Title: Mount a folder on another folder
Author: Solène
Date: 22 May 2018
Tags: openbsd70 openbsd
Description: 

This article will explain quickly how to bind a folder to access it
from another path. It can be useful to give access to a specific
folder from a chroot without moving or duplicating the data into the
chroot.

Real world example: "I want to be able to access my 100GB folder
/home/my_data/ from my httpd web server chrooted in /var/www/".

The trick on OpenBSD is to use NFS on localhost. It's pretty simple.

    # rcctl enable portmap nfsd mountd
    # echo "/home/my_data -network=127.0.0.1 -mask=255.255.255.255" >
/etc/exports
    # rcctl start portmap nfsd mountd

The order is really important.
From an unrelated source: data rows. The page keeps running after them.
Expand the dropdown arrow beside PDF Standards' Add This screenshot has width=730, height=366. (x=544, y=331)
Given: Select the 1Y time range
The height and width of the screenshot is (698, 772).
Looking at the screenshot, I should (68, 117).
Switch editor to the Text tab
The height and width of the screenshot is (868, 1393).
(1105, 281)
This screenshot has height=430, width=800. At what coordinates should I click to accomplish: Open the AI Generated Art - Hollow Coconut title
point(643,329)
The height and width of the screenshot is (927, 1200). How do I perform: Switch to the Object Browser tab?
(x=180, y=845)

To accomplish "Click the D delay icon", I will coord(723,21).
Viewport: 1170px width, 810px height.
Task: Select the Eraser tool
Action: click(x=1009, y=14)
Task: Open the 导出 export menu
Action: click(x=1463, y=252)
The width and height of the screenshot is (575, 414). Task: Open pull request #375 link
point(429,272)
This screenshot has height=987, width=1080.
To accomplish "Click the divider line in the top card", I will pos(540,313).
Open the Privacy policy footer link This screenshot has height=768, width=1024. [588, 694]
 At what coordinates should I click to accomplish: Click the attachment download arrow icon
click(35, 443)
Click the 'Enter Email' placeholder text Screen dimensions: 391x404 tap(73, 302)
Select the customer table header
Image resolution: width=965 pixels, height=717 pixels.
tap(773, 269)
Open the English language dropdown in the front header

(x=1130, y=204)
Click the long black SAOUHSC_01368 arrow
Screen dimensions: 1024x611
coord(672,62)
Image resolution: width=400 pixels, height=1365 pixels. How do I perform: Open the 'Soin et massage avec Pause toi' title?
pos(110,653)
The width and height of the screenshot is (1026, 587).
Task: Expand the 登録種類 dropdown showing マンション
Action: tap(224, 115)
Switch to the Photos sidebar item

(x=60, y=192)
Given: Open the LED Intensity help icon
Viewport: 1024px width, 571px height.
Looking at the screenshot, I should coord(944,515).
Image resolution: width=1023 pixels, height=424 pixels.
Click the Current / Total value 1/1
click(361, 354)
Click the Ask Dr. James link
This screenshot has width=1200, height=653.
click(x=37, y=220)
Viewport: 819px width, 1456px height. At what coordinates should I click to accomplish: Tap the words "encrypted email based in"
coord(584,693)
You can check that the folder is
available through NFS with the following command:

    $ showmount -e
    Exports list on localhost:
    /home/my_data               127.0.0.1

If you don't have any line after "Exports list on localhost:", you
should kill mountd with `pkill -9 mountd` and start mountd again. I
experienced it twice when starting all the daemons from the same
commands but I'm not able to reproduce it. By the way, **mountd** only
supports reload.

If you modify */etc/exports*, you only need to reload **mountd** using
`rcctl reload mountd`.

Once you have check that everything was alright, you can mount the
exported folder on another folder with the command:

    # mount localhost:/home/my_data /var/www/htdocs/my_data

You can add `-ro` parameter in the */etc/exports* file on the export
line if you want it to be read-only where you mount it.

Note: On FreeBSD/DragonflyBSD, you can use `mount_nullfs /from /to`,
there is no need to setup a local NFS server. And on Linux you can use
`mount --bind /from /to` and some others ways that I won't cover here.